→ **Action item**
Each record that follows is to be reproduced character for character, pictures excepted.
Start of Stored data
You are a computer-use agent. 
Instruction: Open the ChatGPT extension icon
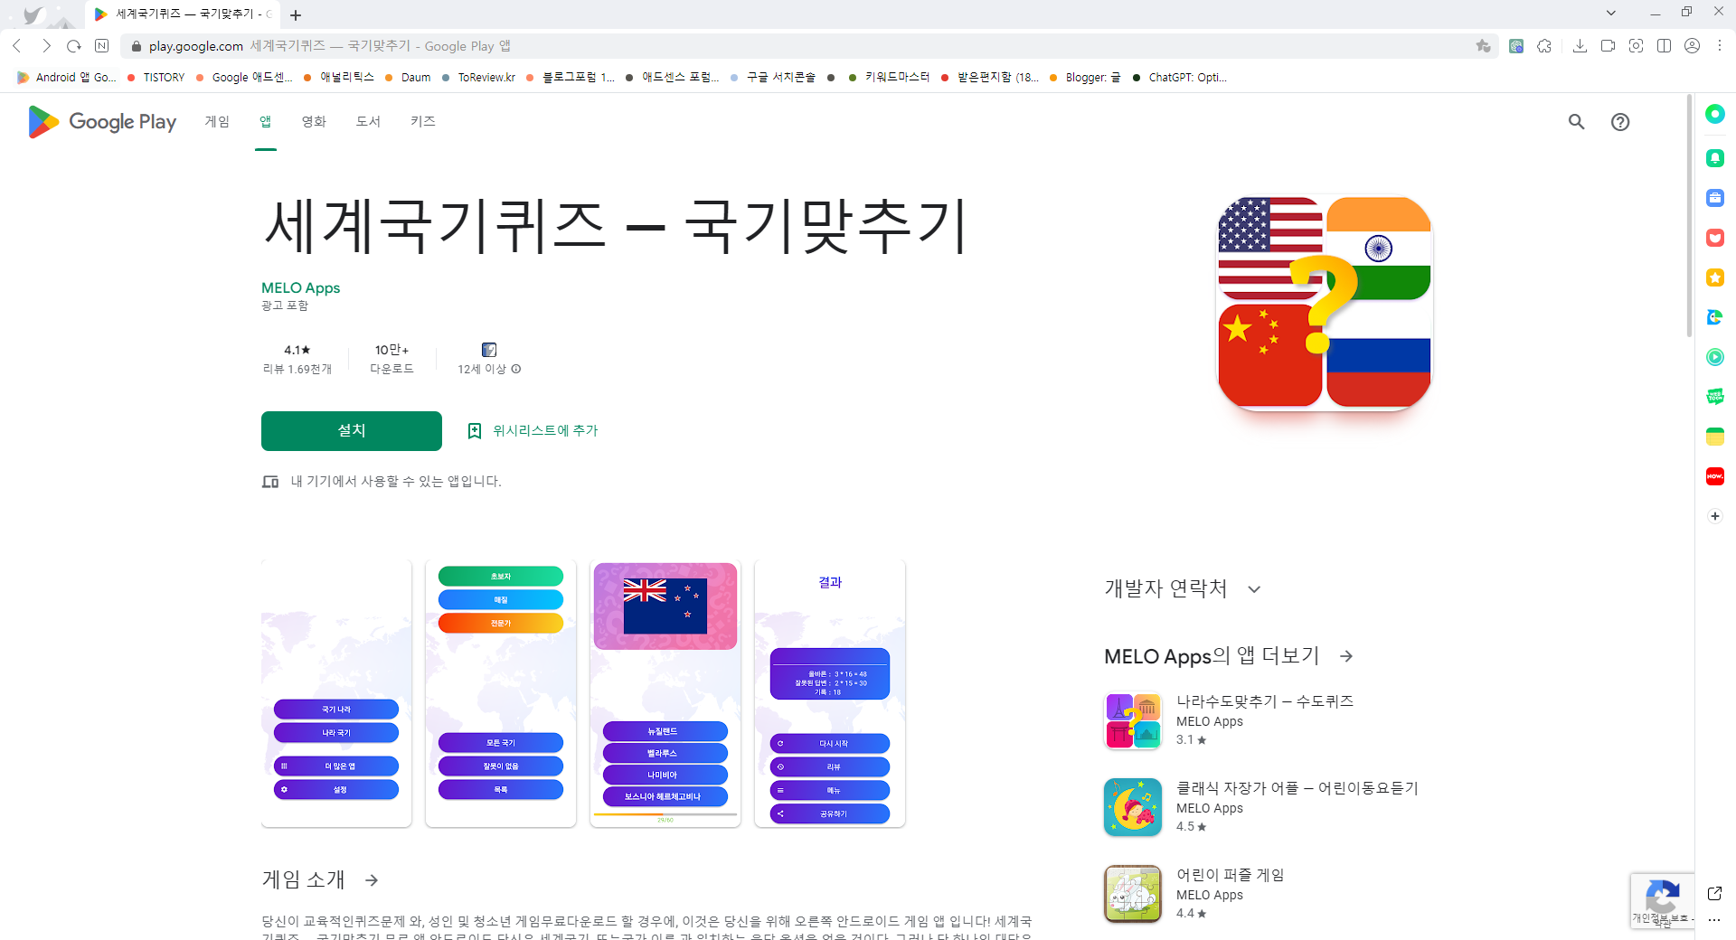[x=1516, y=46]
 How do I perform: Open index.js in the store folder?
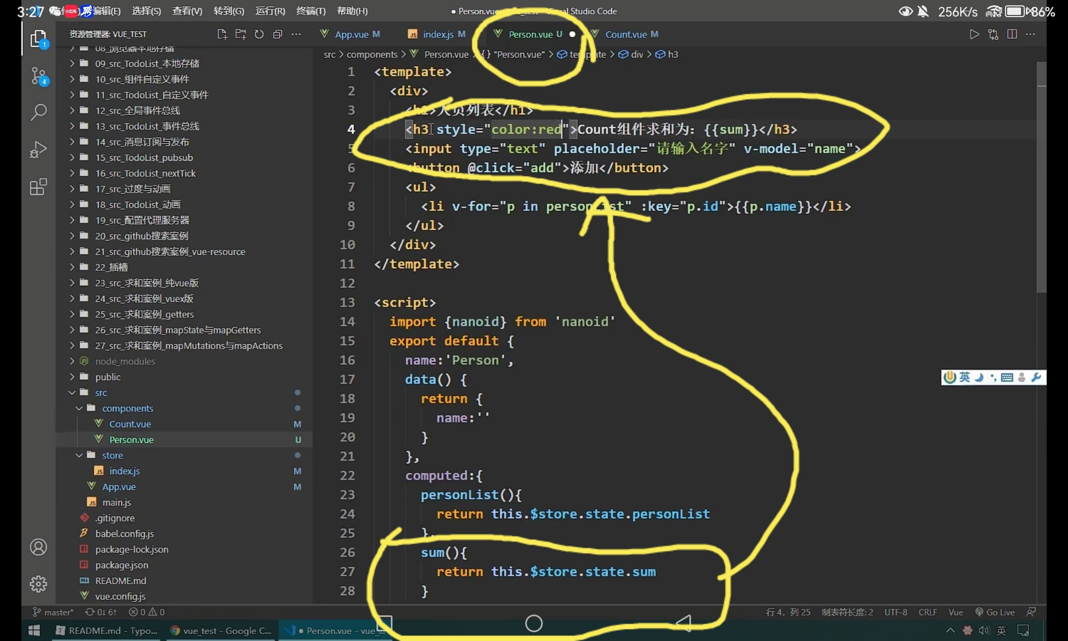click(124, 471)
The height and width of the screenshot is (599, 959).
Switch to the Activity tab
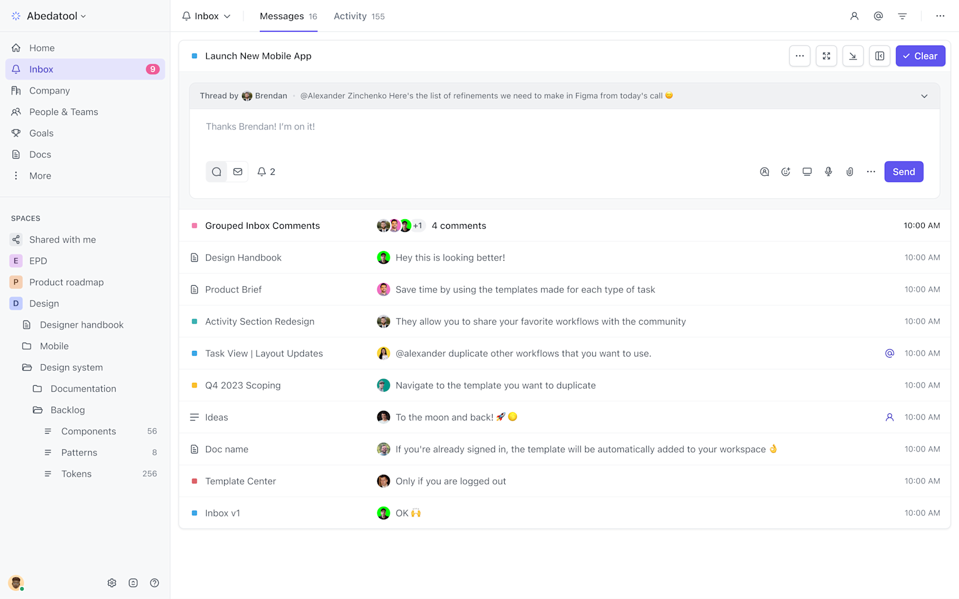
End of Stored data
→ **Response to this exercise**
You are a computer-use agent. 
Instruction: Open the ChatGPT extension icon
[x=1516, y=46]
 How do I perform: Open index.js in the store folder?
click(124, 471)
The height and width of the screenshot is (599, 959).
Switch to the Activity tab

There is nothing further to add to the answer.